» MATERIAL SHOWN:
#####
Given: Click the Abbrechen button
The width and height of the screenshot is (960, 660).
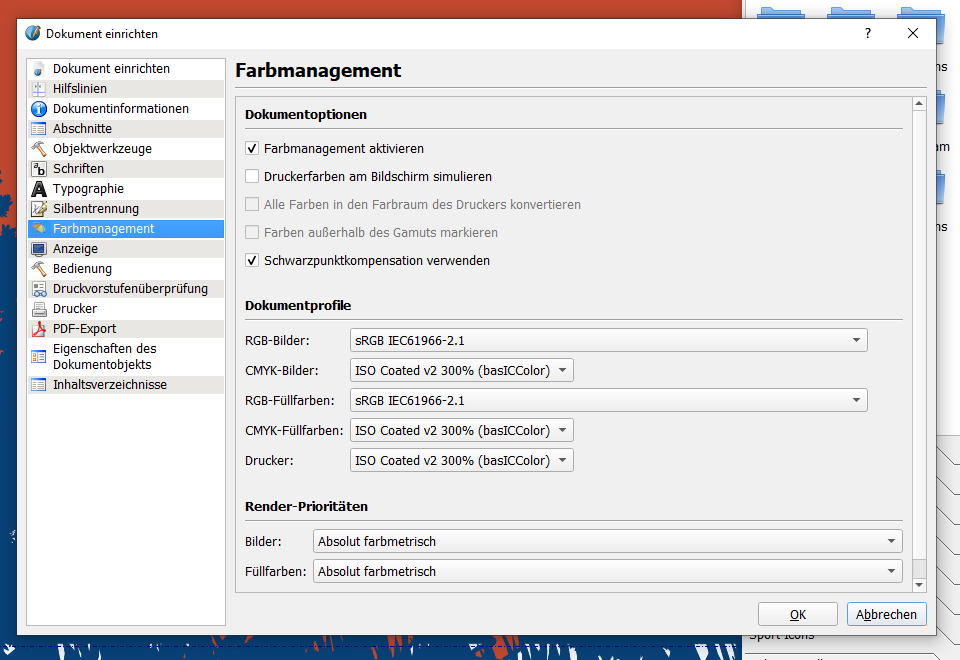Looking at the screenshot, I should 886,614.
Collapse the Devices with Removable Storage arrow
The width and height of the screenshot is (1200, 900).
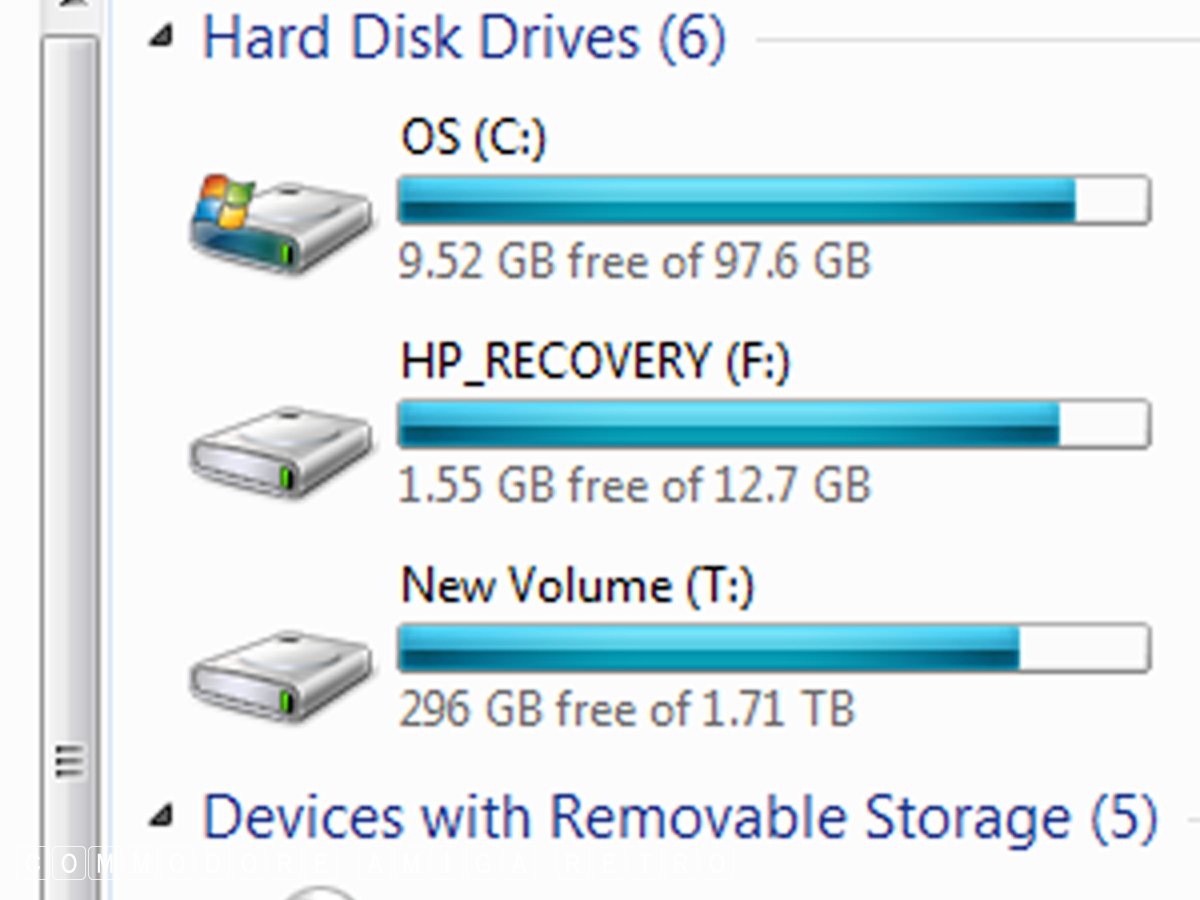click(160, 819)
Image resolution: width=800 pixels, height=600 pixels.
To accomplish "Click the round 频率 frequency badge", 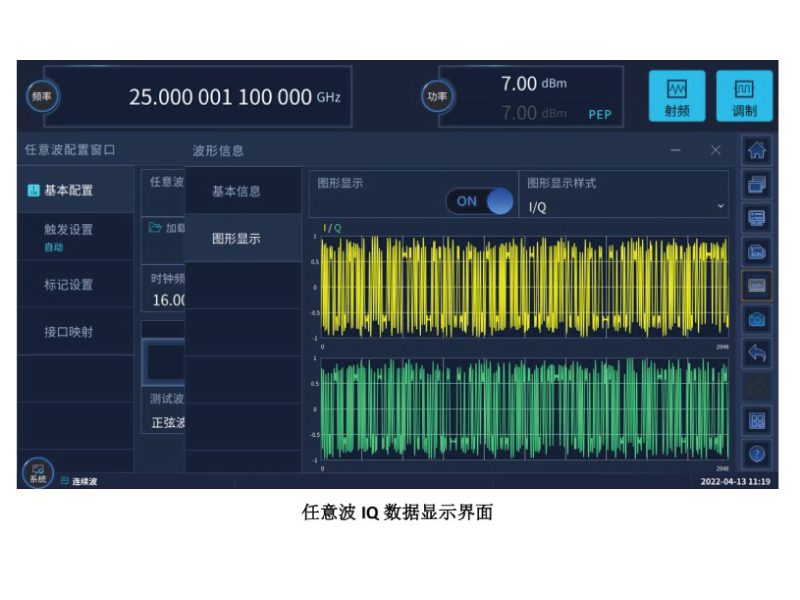I will [42, 96].
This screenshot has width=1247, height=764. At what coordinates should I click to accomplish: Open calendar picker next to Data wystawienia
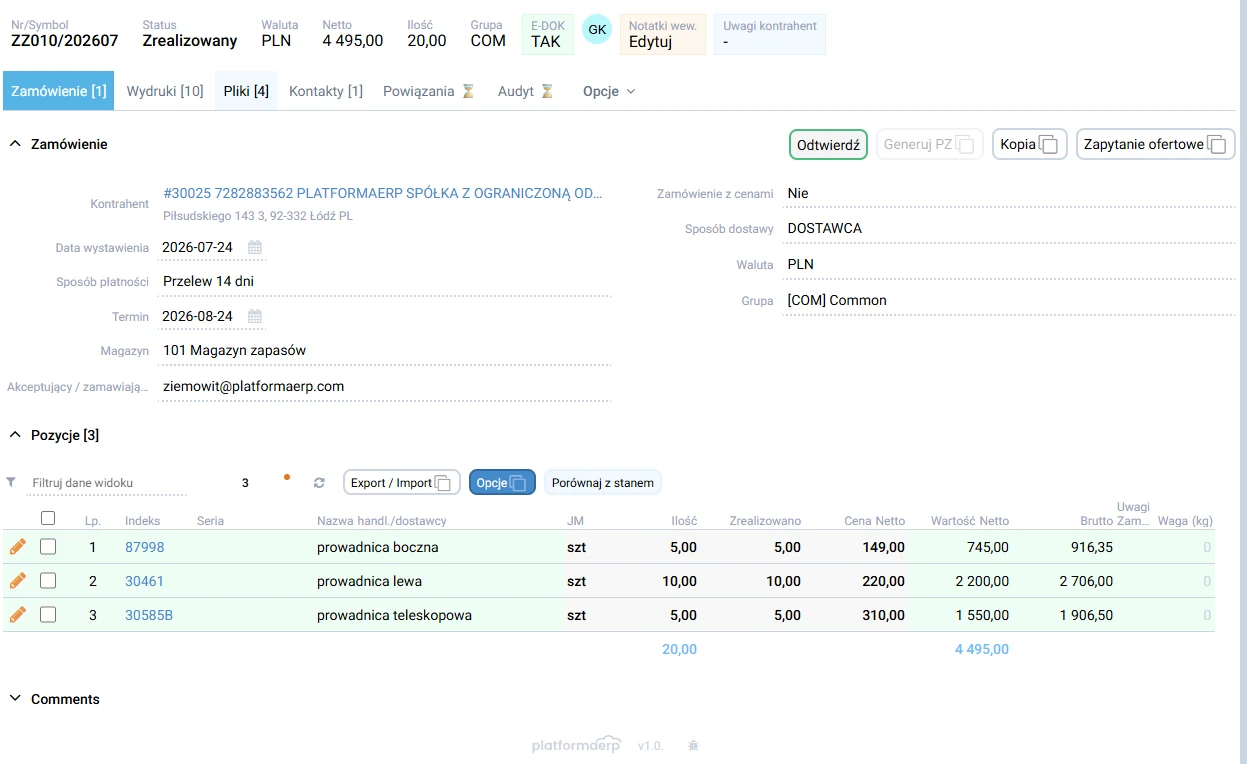pyautogui.click(x=255, y=247)
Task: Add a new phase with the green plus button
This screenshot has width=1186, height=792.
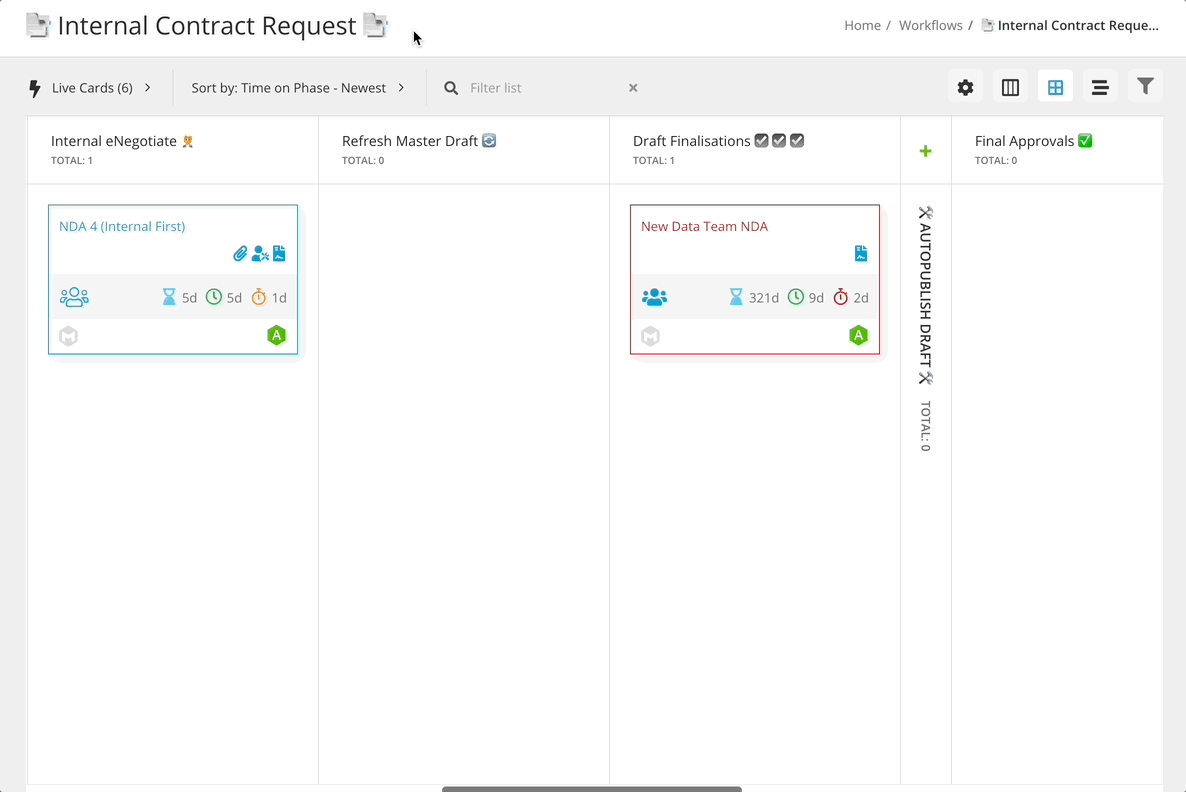Action: pyautogui.click(x=925, y=150)
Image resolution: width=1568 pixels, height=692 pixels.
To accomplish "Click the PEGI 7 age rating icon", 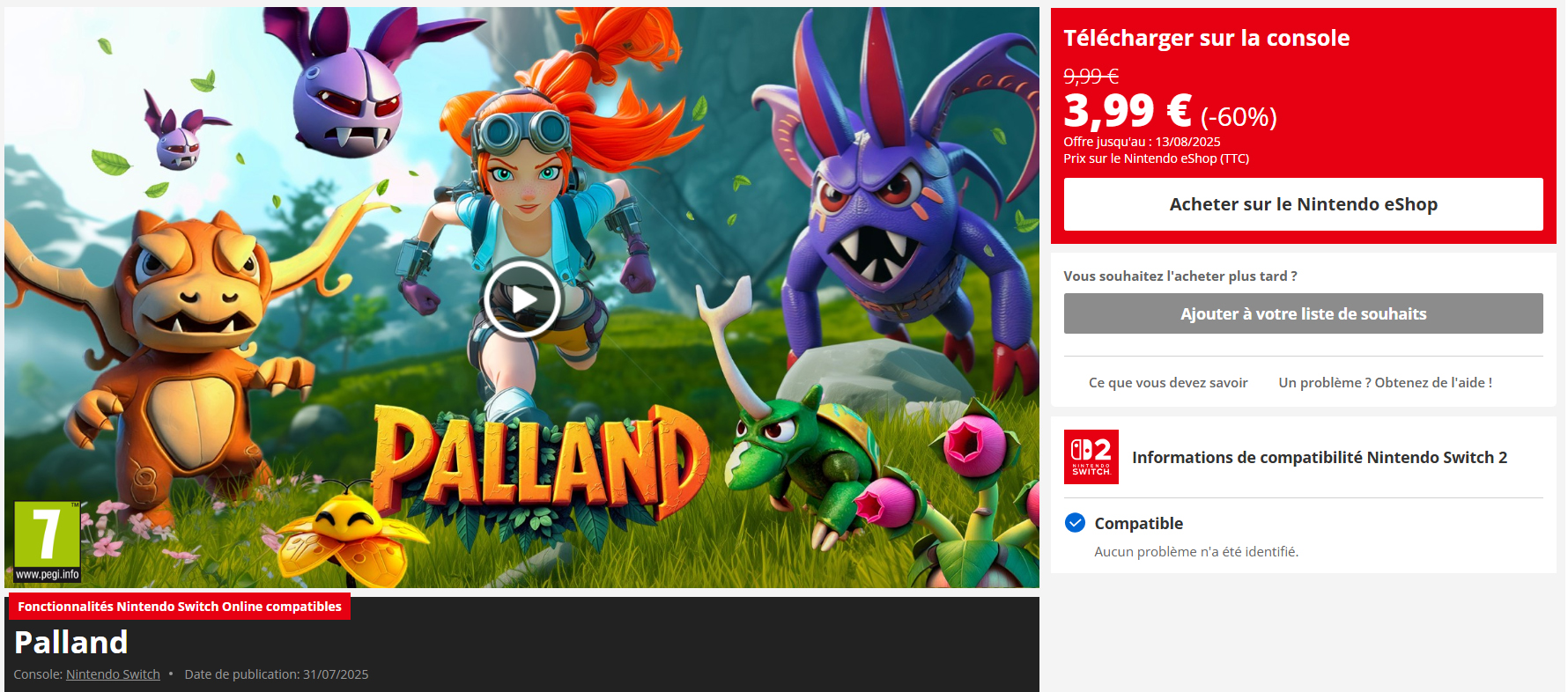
#####
» EXERCISE REQUIREMENTS: Your answer should be every line from the material above in which the word "Image" appears.

» OUTPUT:
Image resolution: width=800 pixels, height=600 pixels.
Image resolution: width=1568 pixels, height=692 pixels.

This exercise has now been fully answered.